YOUR GOAL: Output the data verbatim, with nothing added or dropped.
───── DATASET ENTRIES
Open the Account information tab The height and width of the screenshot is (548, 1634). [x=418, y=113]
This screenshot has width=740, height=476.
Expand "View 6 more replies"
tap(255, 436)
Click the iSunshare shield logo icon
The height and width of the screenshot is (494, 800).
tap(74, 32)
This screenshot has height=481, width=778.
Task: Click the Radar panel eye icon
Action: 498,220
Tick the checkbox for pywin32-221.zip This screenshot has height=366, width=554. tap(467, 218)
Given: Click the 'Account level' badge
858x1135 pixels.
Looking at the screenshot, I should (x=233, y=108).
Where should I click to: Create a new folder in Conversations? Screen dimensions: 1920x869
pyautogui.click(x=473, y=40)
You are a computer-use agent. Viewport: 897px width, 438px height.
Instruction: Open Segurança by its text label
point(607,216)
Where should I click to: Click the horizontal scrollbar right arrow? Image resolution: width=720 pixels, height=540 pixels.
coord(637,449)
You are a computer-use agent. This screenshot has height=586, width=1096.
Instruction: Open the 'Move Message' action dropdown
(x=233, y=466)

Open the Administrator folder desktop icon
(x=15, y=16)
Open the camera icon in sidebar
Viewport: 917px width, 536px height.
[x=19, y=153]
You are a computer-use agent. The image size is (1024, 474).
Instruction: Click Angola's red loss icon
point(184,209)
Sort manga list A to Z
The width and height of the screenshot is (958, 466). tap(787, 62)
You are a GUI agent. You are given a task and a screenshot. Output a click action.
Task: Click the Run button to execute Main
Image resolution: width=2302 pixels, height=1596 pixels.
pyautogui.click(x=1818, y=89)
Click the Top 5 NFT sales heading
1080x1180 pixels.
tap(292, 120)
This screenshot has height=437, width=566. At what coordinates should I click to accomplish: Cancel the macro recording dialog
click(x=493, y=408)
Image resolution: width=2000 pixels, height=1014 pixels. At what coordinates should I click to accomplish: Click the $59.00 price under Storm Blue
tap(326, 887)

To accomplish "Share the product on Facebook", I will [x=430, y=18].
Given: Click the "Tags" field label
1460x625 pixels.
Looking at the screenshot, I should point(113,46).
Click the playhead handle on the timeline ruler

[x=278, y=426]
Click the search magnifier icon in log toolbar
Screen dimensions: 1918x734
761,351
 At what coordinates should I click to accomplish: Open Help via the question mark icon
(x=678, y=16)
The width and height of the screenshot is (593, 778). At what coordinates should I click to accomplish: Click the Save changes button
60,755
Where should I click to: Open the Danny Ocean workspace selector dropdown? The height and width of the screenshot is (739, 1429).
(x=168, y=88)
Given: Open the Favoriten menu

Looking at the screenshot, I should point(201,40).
──────────
YOUR SOLUTION:
Open the Account information tab The height and width of the screenshot is (548, 1634). [x=418, y=113]
This screenshot has width=740, height=476.
Expand "View 6 more replies"
tap(255, 436)
Click the iSunshare shield logo icon
The height and width of the screenshot is (494, 800).
tap(74, 32)
This screenshot has height=481, width=778.
Task: Click the Radar panel eye icon
Action: 498,220
Tick the checkbox for pywin32-221.zip This screenshot has height=366, width=554. tap(467, 218)
Given: Click the 'Account level' badge
858x1135 pixels.
Looking at the screenshot, I should (x=233, y=108).
Where should I click to: Create a new folder in Conversations? Screen dimensions: 1920x869
pyautogui.click(x=473, y=40)
You are a computer-use agent. Viewport: 897px width, 438px height.
Instruction: Open Segurança by its text label
point(607,216)
Where should I click to: Click the horizontal scrollbar right arrow? Image resolution: width=720 pixels, height=540 pixels.
coord(637,449)
You are a computer-use agent. This screenshot has height=586, width=1096.
Instruction: Open the 'Move Message' action dropdown
(x=233, y=466)

Open the Administrator folder desktop icon
(x=15, y=16)
Open the camera icon in sidebar
Viewport: 917px width, 536px height.
[x=19, y=153]
You are a computer-use agent. The image size is (1024, 474).
Instruction: Click Angola's red loss icon
point(184,209)
Sort manga list A to Z
The width and height of the screenshot is (958, 466). tap(787, 62)
You are a GUI agent. You are given a task and a screenshot. Output a click action.
Task: Click the Run button to execute Main
Image resolution: width=2302 pixels, height=1596 pixels.
pyautogui.click(x=1818, y=89)
Click the Top 5 NFT sales heading
1080x1180 pixels.
tap(292, 120)
This screenshot has height=437, width=566. At what coordinates should I click to accomplish: Cancel the macro recording dialog
click(x=493, y=408)
Image resolution: width=2000 pixels, height=1014 pixels. At what coordinates should I click to accomplish: Click the $59.00 price under Storm Blue
tap(326, 887)

To accomplish "Share the product on Facebook", I will [x=430, y=18].
Given: Click the "Tags" field label
1460x625 pixels.
Looking at the screenshot, I should point(113,46).
Click the playhead handle on the timeline ruler

[x=278, y=426]
Click the search magnifier icon in log toolbar
Screen dimensions: 1918x734
761,351
 At what coordinates should I click to accomplish: Open Help via the question mark icon
(x=678, y=16)
The width and height of the screenshot is (593, 778). At what coordinates should I click to accomplish: Click the Save changes button
60,755
Where should I click to: Open the Danny Ocean workspace selector dropdown? The height and width of the screenshot is (739, 1429).
(x=168, y=88)
Given: Open the Favoriten menu

Looking at the screenshot, I should point(201,40).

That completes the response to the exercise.